Just inside the door, find Speaking to the Imagination: The Contemporary Artist's Book, a small but powerful collection of handmade papers and books curated by the gallery's book store director John Maker. Imagination takes the concept of books and turns it on its head, making use of handmade
paper, illustration, format-busting paper folding and fine artistry. Dale Harris' Book of Cranes is particularly stunning, a large-scale collaborative effort between illustrators, painters and poets.
Elsewhere, painter Patrick Dean Hubbell's Synthesiswows in a mid-sized room just off the front lobby. Hubbell, a member of the famed Diné weaving family, helped with the install himself, adding a narrative element within the order of the paintings akin to progressing seasons. Hubbell draws from his family's weaving designs, implementing zig-zag imagery and small crosses among subtle and mysterious backgrounds of oil, acrylic and handmade earth pigments beneath foregrounds of abstraction and floral representation.
"I like to use the reference of the textiles and the geometric patterns not just from weaving, but throughout Indigenous art forms," Hubbel tells SFR. "Some of those were literal translations for me, but it kind of became the generalization of the movement of nature."
Roses are commonplace in Synthesis and, in the center of the room, painted baskets convey a cycle of day and night. On one end, lighter pastel colors conjure bright images of sun, springtime and renewal; at opposite, darker colors and varying paint consistencies feel like nighttime. At the center, a minimal sand installation represents the colors of the earth Hubbell uses in crafting paints of his own.

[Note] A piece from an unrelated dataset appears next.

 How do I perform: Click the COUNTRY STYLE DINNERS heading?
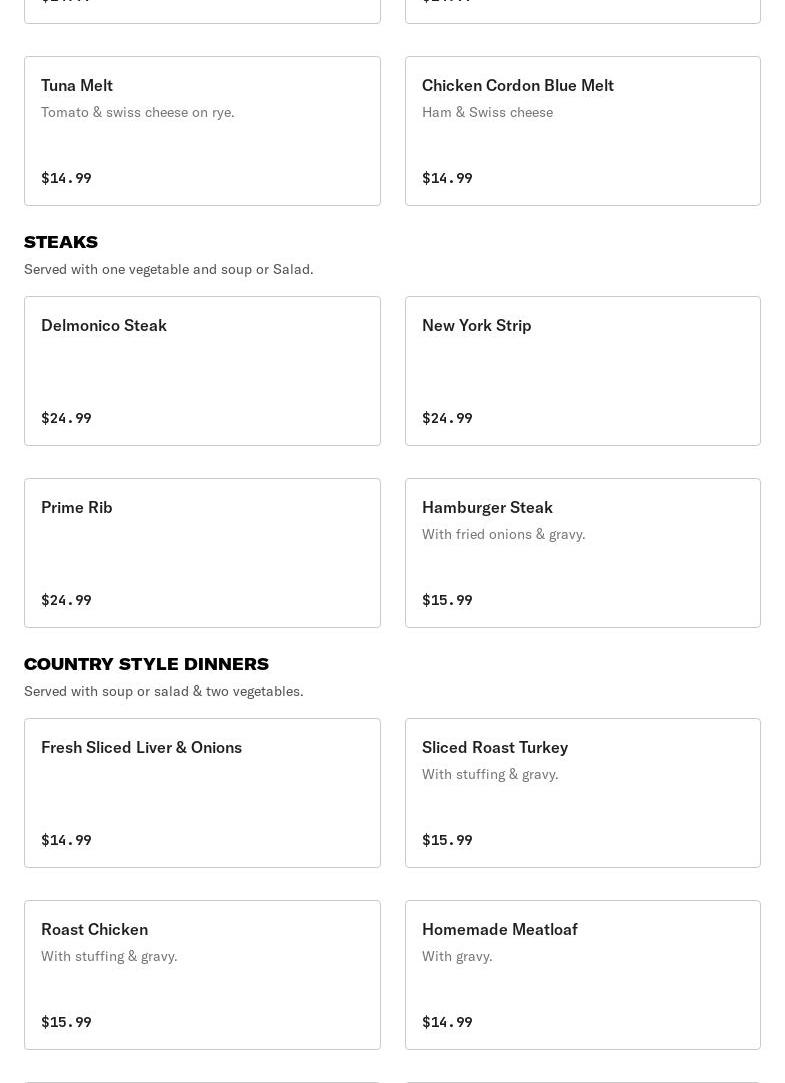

"It grounds the entire exhibition to that one center point," he explains. "It's representative of the ceremonial, traditional use of paint and pigments from our Navajo cultural side."
Deeper still in the gallery, photographer Nicole Cudzilo's The Edge impresses beyond measure with magically real self-portraiture shot throughout New Mexico and California's Pacific Coast Highway.
"They're sweeping, beautiful landscapes, of course," Del Vecchio says, "but this character, with the wig you know is a wig and dressed mid-century, like, '50s and '60s, really ties them in."
Think Wyeth's "Christina's World," though real life; Cudzilo sitting among a sea of flowers or scanning the horizon from some seaside cliff. Find lush forests as well, an abandoned rodeo ground, a long stretch of highway.
"She's taking them herself," Del Vecchio adds. "She's got her remote, and I'm sure she takes practice shots, but she's also composing each shot in her head while she's doing it."
Find as well painter Lorraine Shemesh's The Space Between Us, a jaw-dropping series that marries life-sized figure work with colorful expressionism and geometric wonders. Shemesh hides rewards for the careful viewer; study the pieces. Shemesh also works in ceramics, crafting vessels that recall something as familiar as the world around us to the fantastical universe above. "Double Flange Vessel," from 2015, stands out particularly, recalling the rings of Saturn for this arts appreciator—but also earth tones and, perhaps, a powerful drill bit.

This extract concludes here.